Because otherwise you end up with a function code really meaning "function-and-digest-size-code". Makes using custom digest sizes annoying, and is less flexible.

> Why isn't the size first?

Because aesthetically I prefer the code first. You already have to write your stream parsing code to understand that a single byte already means "a length in bytes more to skip". Reversing these doesn't buy you much.

> Why varints?

So that we have no limitation on functions or lengths.

> What kind of varints?

A Most Significant Bit unsigned varint (also called base-128 varints), as defined by the [multiformats/unsigned-varint](https://github.com/multiformats/unsigned-varint).

> Don't we have to agree on a table of functions?

Yes, but we already have to agree on functions, so this is not hard.
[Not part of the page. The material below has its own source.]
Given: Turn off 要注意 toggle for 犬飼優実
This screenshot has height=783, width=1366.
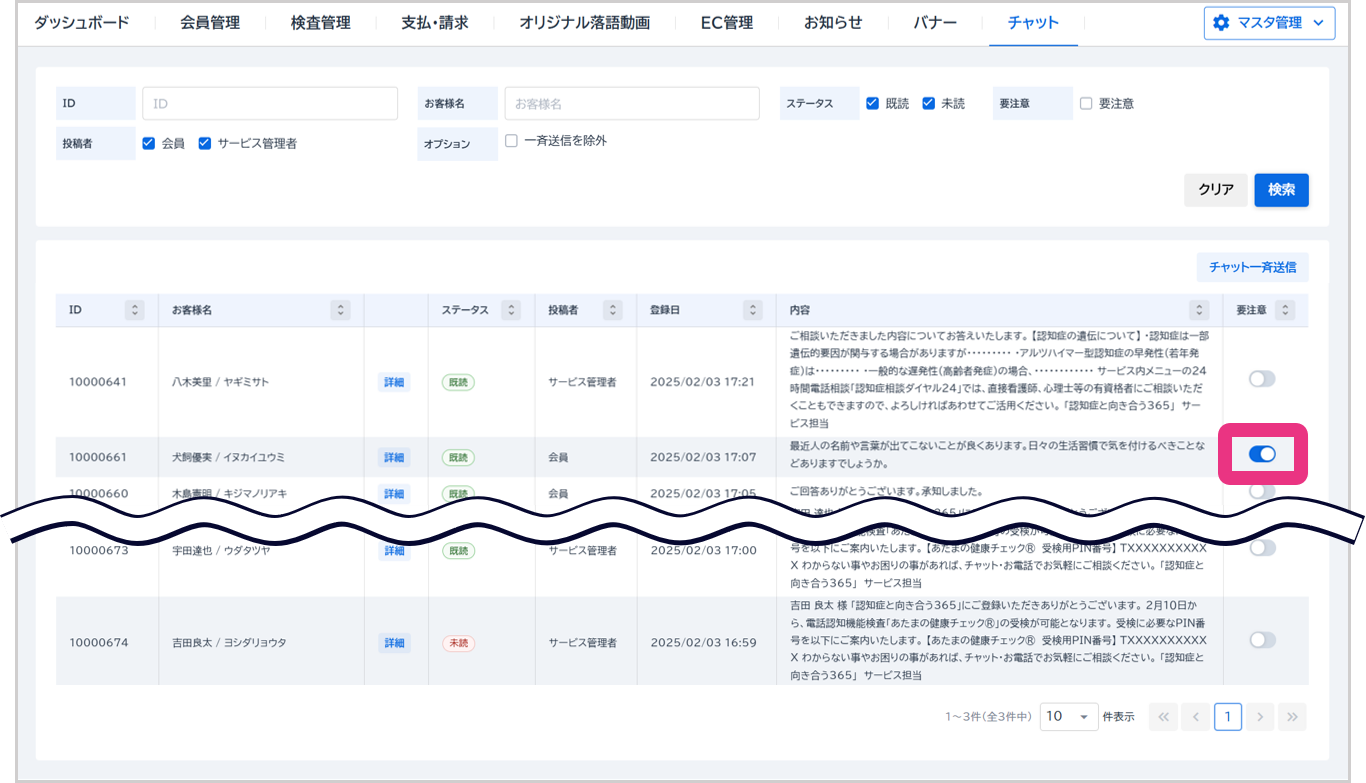Looking at the screenshot, I should tap(1262, 454).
The table even leaves some room for custom function codes.

## Implementations

- [clj-multihash](//github.com/multiformats/clj-multihash)
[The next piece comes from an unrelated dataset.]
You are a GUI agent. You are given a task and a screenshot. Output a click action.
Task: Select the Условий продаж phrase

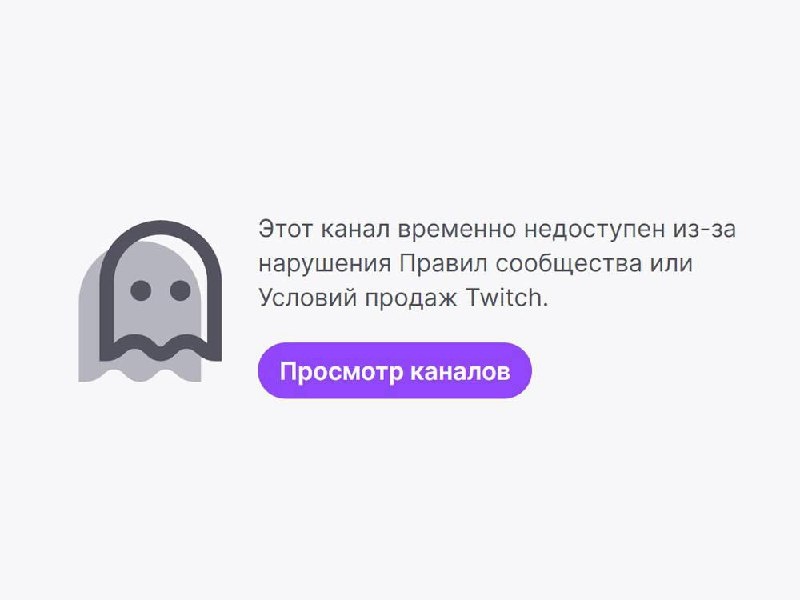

- [cpp-multihash](//github.com/cpp-ipfs/cpp-multihash)

- [dart-multihash](https://github.com/dwyl/dart_multihash)

- elixir-multihash

  - [elixir-multihash](//github.com/zabirauf/ex_multihash)

  - [elixir-multihashing](//github.com/candeira/ex_multihashing)

- [go-multihash](//github.com/multiformats/go-multihash)

- [haskell-multihash](//github.com/LukeHoersten/multihash)

- js-multihash

  - [js-multiformats](//github.com/multiformats/js-multiformats)

  - [js-multihash](//github.com/multiformats/js-multihash) (archived)

- java-multihash

  - [multiformats/java-multihash](//github.com/multiformats/java-multihash)

  - [copper multicodec and multihash](https://github.com/filip26/copper-multicodec)

- kotlin-multihash

  - [kotlin-multihash](//github.com/changjiashuai/kotlin-multihash)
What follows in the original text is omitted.